L’autre cas est celui de Carlson WagonLit Travel (CWT), spécialiste des voyages d’affaire. Victime de Ragnar Locker, il aurait payé 4,5 millions de dollars pour remettre en route les 30 000 PC paralysés. Au départ, le gang réclamait 10 millions de dollars et c’est le directeur financier de CWT en personne qui a assuré la négociation. Plaidant les difficultés de l’entreprise liées à la crise sanitaire, il a réussi à réduire le montant de la rançon.
Le ransomware as a business progresse
Des deux exemples cités précédemment, plusieurs enseignements sont à tirer. Le premier est que les groupes d’attaquants se professionnalisent en ciblant des entreprises de plus grande taille avec des rançons adaptées. Preuve en est le montant moyen des rançons qui a atteint 178 254 dollars au second trimestre (+60% par rapport au premier trimestre 2020), selon Coverware.
Autre évolution à retenir, la montée en puissance du couplage du chiffrement des données avec leur exfiltration. Dans la plupart des attaques estivales, les gangs ont rendu leurs exploits publics en offrant un échantillon des informations dérobées. Une tactique servant à maintenir une pression sur la victime en cas d’échec des négociations. Certains n’hésitent pas à mettre aux enchères les informations volées pour glaner encore un peu plus d’argent. Toujours sur l’aspect financier, les cybercriminels étudient de plus en plus les comptes des sociétés visées pour affiner leur demande de rançon et s’inscrire dans la vague du ransomware as a business. Et comme on l’a vu certaines sociétés n’hésitent pas à discuter et à payer.
Des groupes de plus en plus structurés
Comme indiqué précédemment, les cyberattaquants se structurent de plus en plus. Un document récent donne une idée du panorama (incomplet) et cartographie les différents gangs et groupes, ainsi que leurs victimes (cf photo ci-dessous). On peut également se référer au document publié par l’ANSSI en février 2020 sur l’état de la menace rançongiciel qui dresse une liste des menaces et de leur modus operandi. Mais le paysage évolue, comme le montre le rapport de Coverware en parlant de Maze qui s’est doté de partenaires de circonstances et de spécialistes. Ces derniers ont des compétences sur l’hébergement sécurisé sur Tor, sur le stockage et la migration des données dans le cloud, sur le développement web front end et des appétences pour les négociations.

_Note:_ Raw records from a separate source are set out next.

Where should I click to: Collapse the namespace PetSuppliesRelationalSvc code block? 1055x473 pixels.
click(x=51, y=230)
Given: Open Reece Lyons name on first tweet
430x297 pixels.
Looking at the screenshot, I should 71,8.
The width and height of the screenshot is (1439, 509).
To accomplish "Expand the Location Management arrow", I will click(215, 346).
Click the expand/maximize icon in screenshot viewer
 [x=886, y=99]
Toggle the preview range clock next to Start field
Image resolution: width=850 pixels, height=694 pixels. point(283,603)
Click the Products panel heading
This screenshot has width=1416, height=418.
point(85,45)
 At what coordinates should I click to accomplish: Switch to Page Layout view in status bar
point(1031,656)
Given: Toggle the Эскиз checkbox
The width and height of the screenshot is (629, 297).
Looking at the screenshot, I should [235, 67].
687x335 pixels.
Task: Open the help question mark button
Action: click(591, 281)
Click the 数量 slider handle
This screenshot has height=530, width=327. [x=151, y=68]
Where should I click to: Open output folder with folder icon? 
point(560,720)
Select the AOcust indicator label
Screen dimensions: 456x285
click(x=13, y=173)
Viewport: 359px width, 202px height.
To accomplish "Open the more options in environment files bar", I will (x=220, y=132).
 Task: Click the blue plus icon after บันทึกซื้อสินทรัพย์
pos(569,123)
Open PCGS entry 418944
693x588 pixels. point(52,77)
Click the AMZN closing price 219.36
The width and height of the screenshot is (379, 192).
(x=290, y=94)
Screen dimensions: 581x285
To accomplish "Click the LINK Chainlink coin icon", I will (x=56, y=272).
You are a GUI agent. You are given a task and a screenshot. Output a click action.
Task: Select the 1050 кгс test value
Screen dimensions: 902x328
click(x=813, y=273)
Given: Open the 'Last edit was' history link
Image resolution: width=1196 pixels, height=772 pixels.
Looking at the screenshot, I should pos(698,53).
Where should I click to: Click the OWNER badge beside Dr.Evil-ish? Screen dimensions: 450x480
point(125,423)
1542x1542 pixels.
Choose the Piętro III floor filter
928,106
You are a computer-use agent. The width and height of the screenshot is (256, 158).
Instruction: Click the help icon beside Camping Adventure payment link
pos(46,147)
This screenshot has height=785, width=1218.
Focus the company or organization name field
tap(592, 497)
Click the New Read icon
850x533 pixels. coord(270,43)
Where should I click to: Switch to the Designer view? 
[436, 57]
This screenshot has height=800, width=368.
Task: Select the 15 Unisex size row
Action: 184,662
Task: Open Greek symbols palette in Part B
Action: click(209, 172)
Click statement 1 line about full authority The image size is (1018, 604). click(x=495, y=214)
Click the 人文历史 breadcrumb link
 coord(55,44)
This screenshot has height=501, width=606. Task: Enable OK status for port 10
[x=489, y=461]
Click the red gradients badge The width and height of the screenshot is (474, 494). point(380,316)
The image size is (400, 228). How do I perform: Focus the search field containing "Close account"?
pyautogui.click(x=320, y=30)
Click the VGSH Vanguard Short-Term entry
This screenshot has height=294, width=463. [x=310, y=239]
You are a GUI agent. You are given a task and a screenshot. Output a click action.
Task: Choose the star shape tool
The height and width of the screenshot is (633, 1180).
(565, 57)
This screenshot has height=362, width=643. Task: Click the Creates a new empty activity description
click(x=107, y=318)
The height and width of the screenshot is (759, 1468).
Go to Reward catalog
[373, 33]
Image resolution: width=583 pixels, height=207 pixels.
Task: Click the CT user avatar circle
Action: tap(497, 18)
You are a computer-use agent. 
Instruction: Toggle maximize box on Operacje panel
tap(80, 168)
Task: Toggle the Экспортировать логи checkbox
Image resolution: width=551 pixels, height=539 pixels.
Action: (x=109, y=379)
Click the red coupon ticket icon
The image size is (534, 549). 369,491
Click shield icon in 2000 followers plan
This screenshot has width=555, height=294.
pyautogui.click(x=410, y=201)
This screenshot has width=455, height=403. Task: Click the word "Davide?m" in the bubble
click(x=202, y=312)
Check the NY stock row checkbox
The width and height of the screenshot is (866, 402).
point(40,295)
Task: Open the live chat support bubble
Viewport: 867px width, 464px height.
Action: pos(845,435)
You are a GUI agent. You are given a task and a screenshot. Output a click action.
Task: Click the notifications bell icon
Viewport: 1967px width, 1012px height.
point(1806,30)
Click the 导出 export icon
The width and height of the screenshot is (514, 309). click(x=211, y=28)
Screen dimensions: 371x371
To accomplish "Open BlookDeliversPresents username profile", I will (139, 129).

Les gangs sont de plus en plus nombreux et les cartographies doivent s'actualiser régulièrement. (Crédit Photo: Dark Tracer)
A ces groupes déjà connus, il faut ajouter des petits nouveaux comme DarkSide et Conti. Le deuxième vient de se faire connaître et serait un dérivé du ransomware Ryuk. Il aurait déjà à son actif plusieurs victimes dont Peugeot Motocycles. De son côté, Darkside se veut « un nouveau produit sur le marché » avant d’ajouter « cela ne veut pas dire que nous n’avons pas d’expérience et que nous ne venons pas de nulle part ». Au final, l’été 2020 aura permis aux acteurs du ransomware de passer à une vitesse supérieure pour peaufiner les demandes de rançons et les attaques. Il présage d’une rentrée tout aussi tumultueuse pour les entreprises et les administrations.